* [What you need to do] Update the records below by replacing "column header" with "column heading" wherever it occurs. Leave everything else unchanged.
====
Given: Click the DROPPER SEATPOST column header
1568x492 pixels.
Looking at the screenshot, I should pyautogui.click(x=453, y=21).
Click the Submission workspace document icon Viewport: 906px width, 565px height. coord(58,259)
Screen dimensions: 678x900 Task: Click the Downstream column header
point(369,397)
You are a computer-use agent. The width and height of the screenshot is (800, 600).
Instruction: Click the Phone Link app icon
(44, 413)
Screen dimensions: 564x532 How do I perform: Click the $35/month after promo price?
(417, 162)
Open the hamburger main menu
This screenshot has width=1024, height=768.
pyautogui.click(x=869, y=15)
====
* [Answer below]
Given: Click the DROPPER SEATPOST column heading
1568x492 pixels.
Looking at the screenshot, I should pyautogui.click(x=453, y=21).
Click the Submission workspace document icon Viewport: 906px width, 565px height. coord(58,259)
Screen dimensions: 678x900 Task: Click the Downstream column heading
point(369,397)
You are a computer-use agent. The width and height of the screenshot is (800, 600).
Instruction: Click the Phone Link app icon
(44, 413)
Screen dimensions: 564x532 How do I perform: Click the $35/month after promo price?
(417, 162)
Open the hamburger main menu
This screenshot has width=1024, height=768.
pyautogui.click(x=869, y=15)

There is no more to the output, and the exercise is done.